Keep Your Ear to the Ground explores our relationship to place, specifically the Home site, through a narrative that maneuvers between senses of rootedness and uprootedness. This is achieved by bringing two disparate sources into dialogue. Narrative from Samuel Beckett's late play Ohio Impromptu is displaced and re-situated within the visual spectacle of the turn of the century experimental film installation, the Cinéorama. This movement relocates the desire of the narrator, emembedding it within the notion of Home and, more intimately, to the land itself. This project was originally installed at the Historic Pemberville Opera House (Pemberville, Ohio) in October of 2008.

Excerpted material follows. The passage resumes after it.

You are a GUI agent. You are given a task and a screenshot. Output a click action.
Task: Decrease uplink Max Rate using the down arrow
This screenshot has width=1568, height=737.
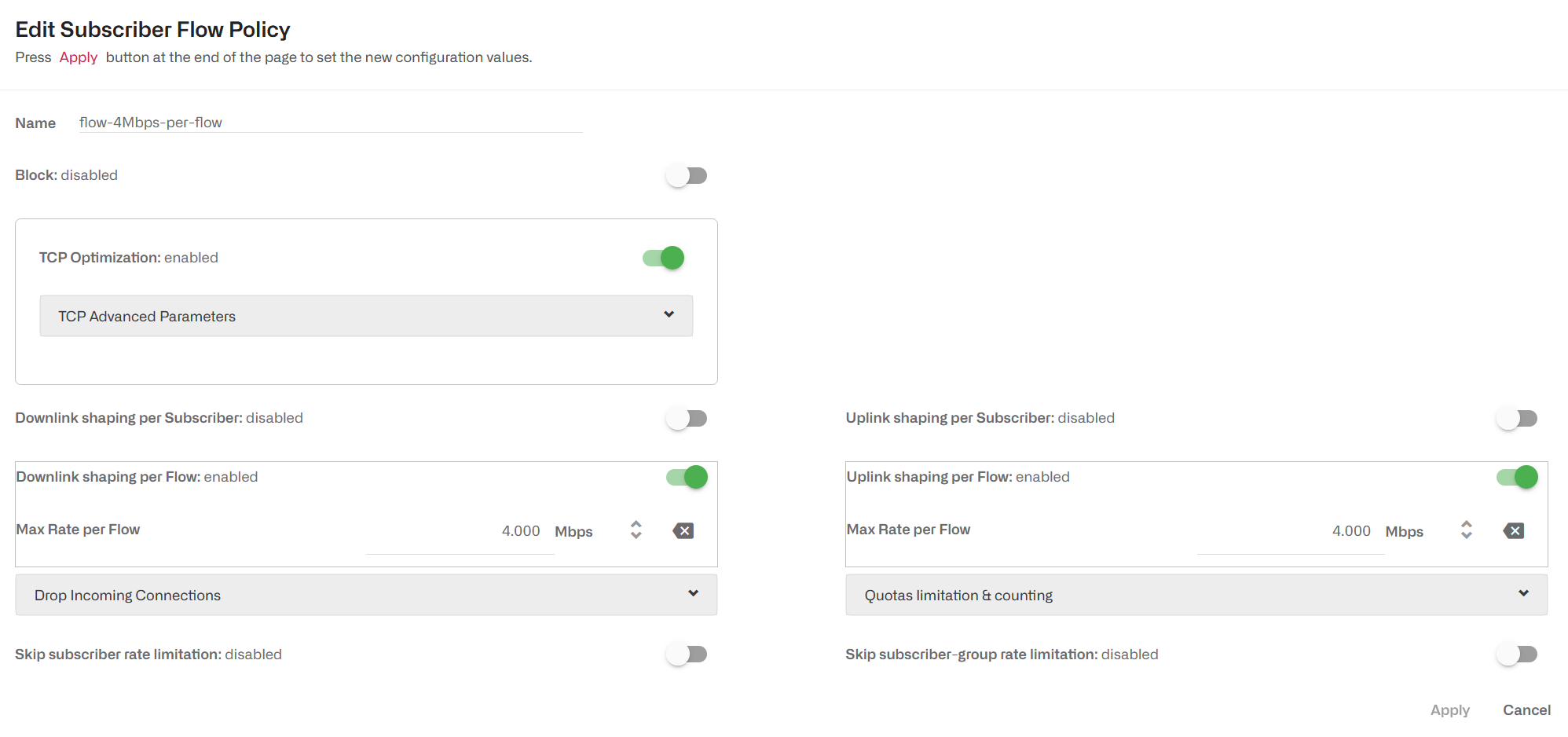[x=1466, y=537]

In this piece, Ohio Impromptu and the Cinéorama are positioned as being oppositional representations of desire as it relates to Home. Raoul Grimoin-Sanson's Cinéorama was a late entry in the lineage of the panoramic theater. Consiting of 10 perfectly synchronized motion picture projectors, Cineorma simulated an in-the-round view of a hot air balloon flight rising above the city of Paris. An actual balloon lift-off was recorded then the film reversed to approximate the return to the earth. Immensely popular, this type of imagined scene offered escapism and made it available in an age when travel was both physically and economically prohibitive. Those longing to move beyond the confines of their city, country, or even their own body were presented with an illusion that created an actuality intended to empower the audience. In these spaces the landscape below appears majestic and boundless, while at the same time structured around the viewer, existing to be consumed.

Contrary to the exuberance of Raoul Grimion-Sanson's theater, Samuel Beckett's Ohio Impromptu is an affect-less recitation of a story wherein the narrator, for reasons unknown, finds himself locked into a self-imposed exile. Two characters full of mimetic qualities, Reader and Listener, relate to each other exclusively through a text that Reader narrates. In the theatrical production, Listener's only agency comes from his ability to cause Reader to pause and repeat parts of the story by knocking on the table where they sit together. These repetitions are the essence of the story, as Listener's understated gesture is embedded with the loss of memory, intimacy, and of a sense of being. The erasure of Home becomes the source of abject sorrow in light of Listener's inability to preserve it, even within his own memory.

Certain elements of Beckett's text are transplanted and re-imagined as they are absorbed into the context of the Cinéorama. Examining these two texts alongside one another is a study in the tension that arises between the common impulse to wander and the simultaneous attachment to Home. While addressing these overarching themes, creating the work has also been an individualized response to the idea of going home. The town of Pemberville plays a prominent role in the visualization of this piece. Much of the imagery was collected locally and certain images are either rooted in or culled from the history of the town. The sound in the piece was filtered through a small section of earth taken on site, and the video that was projected in the original installation was re-photographed on an outdoor projection screen that revealed a trace of the blowing wind. Each of these gestures is an effort to absorb history and location within the piece and to create document that could contribute, in an intimate way, to this particular community.